● **PROBLEM STATEMENT**: Can you put the records from the line with "is (567, 567)." up to and including the line with "bar-2013 is located" into a numbered list, without the blank lines and without the pictures?

● **INFORMATION GIVEN**:

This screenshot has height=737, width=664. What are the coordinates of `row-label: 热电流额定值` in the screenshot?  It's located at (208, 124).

---

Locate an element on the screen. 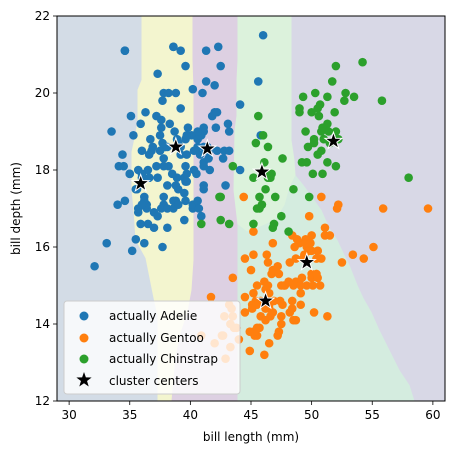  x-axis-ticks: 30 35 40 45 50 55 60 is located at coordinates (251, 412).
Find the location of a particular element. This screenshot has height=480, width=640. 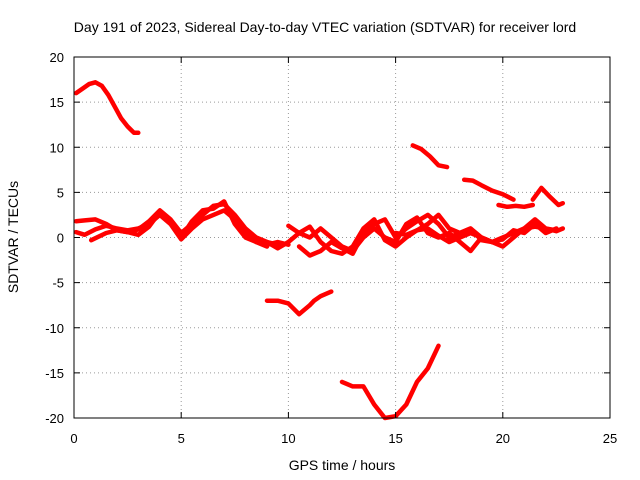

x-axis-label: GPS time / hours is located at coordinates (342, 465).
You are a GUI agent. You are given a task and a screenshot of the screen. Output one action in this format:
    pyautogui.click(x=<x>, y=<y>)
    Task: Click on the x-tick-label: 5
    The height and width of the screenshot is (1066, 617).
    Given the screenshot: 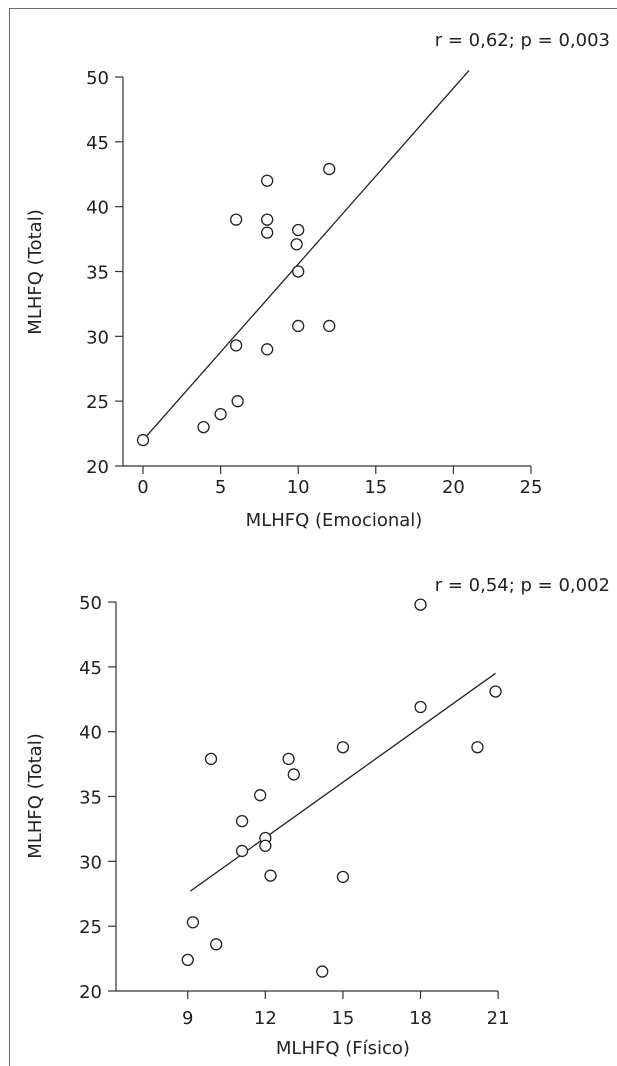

...

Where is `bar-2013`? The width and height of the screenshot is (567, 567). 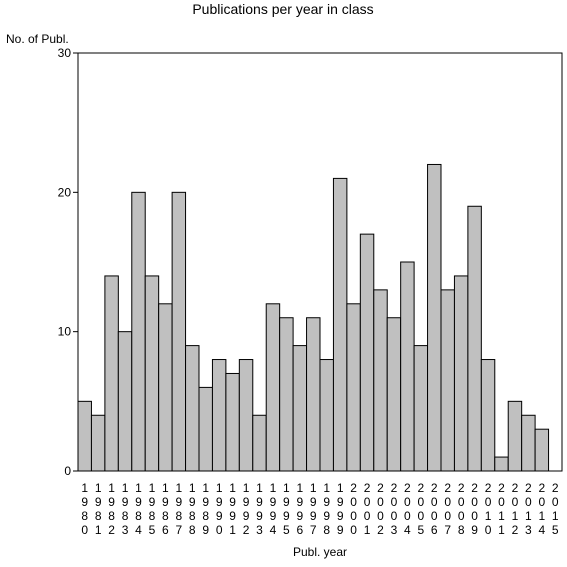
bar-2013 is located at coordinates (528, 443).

● **RESPONSE BELOW**:
1. Where is `bar-2013`? The width and height of the screenshot is (567, 567). 
2. bar-2013 is located at coordinates (528, 443).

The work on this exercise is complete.